In recent times, a child, almost a toddler, is allowed to wander away from home into a river while under the supervision of an adult; a baby dies from complications after falling into a pot of boiling peas; and another child took her life. In between, several avoidable deaths and serious damage to children have occurred.
Inevitably, someone screams about the Children’s Authority not doing its job. It is not, however, that that institution is perfect in attending to its broad responsibility to prevent and or mitigate against possible instances of child abuse. Under the present requirements to fulfil its responsibility, it is legitimate for spokespeople for the authority to ask how they were supposed to save a child from the circumstances said to surround this infant meeting such a horrid death.
Inability to fulfil its mandate in relation to monitoring parenthood practices relating to supervision in the broadest sense, however, is another issue. That requires a quality and dynamic institutional structure and establishment with the responsibility to give support and thereafter to close-monitor whether parents are giving the requisite care.
Clinical psychologist, Dr Varma Deyalsingh, is queued-in to identify the distracting attention paid by parents/guardians to cellphones when having care-taking custody of their children; too attracted are they to the “sweet” conversation taking place on the phone.
Then there is the pervasive problem of “children having children”, completely ill-quipped in mind and physical circumstances to care for their babies. In a previous time, many a grandparent/s filled the void and took great care of those unable to care for themselves.
The extended family home is not as prevalent and supportive as it once was, and frankly, in many instances today, grandparents are not far removed from the parents in terms of their understanding of child care. So, it is often a mother left by a fleeing/flown father, to fend in circumstances beyond her ability, even to grasp.
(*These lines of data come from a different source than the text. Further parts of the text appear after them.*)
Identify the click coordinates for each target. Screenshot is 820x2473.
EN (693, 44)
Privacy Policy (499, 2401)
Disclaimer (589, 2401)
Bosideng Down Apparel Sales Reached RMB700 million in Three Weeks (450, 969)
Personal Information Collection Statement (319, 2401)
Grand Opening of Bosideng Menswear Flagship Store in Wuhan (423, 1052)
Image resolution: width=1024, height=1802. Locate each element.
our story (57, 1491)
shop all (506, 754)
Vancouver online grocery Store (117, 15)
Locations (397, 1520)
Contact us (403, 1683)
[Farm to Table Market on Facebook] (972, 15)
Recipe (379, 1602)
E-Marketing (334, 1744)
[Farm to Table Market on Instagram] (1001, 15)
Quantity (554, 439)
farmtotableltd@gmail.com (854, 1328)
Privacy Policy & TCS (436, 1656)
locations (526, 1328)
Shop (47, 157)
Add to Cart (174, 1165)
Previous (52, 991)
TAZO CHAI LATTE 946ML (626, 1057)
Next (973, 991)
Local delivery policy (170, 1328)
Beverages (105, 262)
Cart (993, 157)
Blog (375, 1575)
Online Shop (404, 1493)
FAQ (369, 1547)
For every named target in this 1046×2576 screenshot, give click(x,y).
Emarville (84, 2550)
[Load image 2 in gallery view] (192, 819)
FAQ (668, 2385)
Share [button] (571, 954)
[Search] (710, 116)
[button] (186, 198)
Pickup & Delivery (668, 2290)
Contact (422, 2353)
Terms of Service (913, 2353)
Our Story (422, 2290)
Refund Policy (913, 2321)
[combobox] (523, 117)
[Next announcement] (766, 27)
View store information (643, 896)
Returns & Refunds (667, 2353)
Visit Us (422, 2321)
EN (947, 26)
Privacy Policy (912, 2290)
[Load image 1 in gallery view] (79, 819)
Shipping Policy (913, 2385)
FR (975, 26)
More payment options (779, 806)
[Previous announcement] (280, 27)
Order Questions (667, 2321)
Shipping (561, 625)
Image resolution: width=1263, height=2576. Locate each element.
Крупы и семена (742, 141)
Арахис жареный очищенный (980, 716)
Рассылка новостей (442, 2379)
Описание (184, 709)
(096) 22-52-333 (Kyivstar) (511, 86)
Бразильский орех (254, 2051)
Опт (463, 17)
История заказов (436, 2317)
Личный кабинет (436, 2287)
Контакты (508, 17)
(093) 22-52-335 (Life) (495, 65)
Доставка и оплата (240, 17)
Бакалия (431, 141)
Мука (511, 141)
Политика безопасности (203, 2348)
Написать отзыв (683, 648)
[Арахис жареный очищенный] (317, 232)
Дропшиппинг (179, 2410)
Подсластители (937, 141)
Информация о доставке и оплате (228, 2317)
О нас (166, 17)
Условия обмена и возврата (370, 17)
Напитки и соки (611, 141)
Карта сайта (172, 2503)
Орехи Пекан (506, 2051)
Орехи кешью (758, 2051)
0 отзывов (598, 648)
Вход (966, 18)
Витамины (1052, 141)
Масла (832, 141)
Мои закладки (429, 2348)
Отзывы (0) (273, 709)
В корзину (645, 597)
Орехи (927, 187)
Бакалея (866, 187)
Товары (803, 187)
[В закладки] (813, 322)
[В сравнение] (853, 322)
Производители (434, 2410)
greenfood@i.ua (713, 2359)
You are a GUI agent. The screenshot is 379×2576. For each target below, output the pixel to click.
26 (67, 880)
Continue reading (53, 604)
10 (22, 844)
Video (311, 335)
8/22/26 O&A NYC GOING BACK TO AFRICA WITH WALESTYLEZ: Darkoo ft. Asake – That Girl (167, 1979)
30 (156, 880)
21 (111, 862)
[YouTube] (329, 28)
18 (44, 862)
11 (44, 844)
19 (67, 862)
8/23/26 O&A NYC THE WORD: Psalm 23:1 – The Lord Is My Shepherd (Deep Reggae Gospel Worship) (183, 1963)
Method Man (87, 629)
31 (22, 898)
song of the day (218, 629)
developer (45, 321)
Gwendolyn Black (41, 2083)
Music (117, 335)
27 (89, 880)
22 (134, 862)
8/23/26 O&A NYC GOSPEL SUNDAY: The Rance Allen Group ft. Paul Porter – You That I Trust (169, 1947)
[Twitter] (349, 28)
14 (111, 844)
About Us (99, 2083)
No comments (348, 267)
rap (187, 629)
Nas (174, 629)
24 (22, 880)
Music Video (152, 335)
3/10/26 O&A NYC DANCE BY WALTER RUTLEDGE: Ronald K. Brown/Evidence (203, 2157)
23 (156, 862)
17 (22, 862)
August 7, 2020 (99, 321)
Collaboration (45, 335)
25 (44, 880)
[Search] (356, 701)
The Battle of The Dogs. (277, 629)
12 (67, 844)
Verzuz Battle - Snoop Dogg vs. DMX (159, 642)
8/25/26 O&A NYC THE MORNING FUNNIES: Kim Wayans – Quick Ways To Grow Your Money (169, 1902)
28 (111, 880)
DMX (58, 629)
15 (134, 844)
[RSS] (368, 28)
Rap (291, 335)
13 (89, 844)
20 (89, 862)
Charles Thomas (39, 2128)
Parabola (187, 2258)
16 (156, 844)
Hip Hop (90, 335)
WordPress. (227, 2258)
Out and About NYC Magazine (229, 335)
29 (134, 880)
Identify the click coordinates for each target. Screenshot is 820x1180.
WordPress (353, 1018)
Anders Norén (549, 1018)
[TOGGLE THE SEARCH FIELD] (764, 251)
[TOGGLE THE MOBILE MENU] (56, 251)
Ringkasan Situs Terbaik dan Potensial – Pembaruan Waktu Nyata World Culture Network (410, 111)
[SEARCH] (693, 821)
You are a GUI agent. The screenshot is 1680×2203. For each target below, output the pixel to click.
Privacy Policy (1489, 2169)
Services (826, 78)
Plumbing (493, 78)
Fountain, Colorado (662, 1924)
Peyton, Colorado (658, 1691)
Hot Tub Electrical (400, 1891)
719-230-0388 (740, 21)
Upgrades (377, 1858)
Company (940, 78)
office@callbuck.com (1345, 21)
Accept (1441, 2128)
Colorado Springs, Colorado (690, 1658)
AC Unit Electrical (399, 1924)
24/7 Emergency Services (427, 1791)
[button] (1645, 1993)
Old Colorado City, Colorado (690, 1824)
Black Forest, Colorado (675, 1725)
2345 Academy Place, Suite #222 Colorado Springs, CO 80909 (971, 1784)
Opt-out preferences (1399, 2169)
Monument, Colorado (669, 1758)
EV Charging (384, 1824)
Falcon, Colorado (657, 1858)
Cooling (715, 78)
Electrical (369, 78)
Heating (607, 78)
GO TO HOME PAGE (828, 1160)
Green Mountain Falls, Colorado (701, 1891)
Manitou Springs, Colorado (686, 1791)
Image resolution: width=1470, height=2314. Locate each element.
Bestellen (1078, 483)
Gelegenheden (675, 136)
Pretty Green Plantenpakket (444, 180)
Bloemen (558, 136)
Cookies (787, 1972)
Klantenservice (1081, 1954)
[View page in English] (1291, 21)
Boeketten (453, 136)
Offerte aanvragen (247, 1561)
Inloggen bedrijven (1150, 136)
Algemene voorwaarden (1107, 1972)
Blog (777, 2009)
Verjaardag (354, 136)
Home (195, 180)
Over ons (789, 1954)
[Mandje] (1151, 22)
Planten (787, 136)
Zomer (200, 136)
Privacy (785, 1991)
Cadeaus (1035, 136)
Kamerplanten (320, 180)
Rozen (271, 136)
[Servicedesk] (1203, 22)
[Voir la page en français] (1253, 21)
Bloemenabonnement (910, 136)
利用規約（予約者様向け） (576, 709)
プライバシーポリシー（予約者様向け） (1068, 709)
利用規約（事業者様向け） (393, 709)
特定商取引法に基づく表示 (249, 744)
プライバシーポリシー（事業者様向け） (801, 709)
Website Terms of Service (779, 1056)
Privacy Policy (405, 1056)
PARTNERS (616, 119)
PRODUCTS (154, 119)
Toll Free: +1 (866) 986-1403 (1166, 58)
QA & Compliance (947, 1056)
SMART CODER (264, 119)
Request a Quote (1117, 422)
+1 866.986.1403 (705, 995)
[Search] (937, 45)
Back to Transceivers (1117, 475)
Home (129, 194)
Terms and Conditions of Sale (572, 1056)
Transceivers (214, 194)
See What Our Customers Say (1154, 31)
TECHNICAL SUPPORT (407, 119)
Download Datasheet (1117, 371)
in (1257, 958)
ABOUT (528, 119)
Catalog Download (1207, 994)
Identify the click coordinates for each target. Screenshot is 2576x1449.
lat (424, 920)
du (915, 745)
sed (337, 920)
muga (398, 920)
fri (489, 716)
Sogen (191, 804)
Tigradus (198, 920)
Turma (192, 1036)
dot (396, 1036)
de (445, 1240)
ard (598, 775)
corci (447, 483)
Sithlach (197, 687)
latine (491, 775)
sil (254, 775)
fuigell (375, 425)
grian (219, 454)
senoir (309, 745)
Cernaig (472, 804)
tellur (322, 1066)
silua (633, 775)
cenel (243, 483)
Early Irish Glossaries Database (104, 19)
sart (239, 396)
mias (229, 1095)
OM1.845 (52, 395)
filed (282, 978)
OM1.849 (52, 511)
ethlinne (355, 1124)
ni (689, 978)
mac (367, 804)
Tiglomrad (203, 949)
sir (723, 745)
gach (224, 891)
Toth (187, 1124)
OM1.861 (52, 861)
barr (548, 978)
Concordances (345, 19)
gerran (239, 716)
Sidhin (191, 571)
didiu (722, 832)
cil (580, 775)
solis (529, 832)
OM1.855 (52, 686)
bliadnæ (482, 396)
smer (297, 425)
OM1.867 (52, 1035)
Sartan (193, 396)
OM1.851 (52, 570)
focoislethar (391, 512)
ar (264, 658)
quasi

Dr Deyalsingh makes also critically observes that in the lead-in to giving birth, our institutions need to extend information and education to parents. They need to have pregnant women and would-be fathers understand the attention which has to be given to taking on the responsibility of parenthood.
We recognise that a measure of prenatal care at the hospitals and clinics is given, perhaps not in sufficient quantity and quality required; but most pertinent is the question as to whether the would-be parents are disposed to hearing and doing what is right for babies and children.
At the level of the law, strict attention is required to hold parents and guardians responsible for child injuries and deaths.
Contributing to the deaths of children through a measure of neglect is now resulting too frequently. One part of the problem is the scant regard being given to the value of life; large groups of people have become numb to its loss.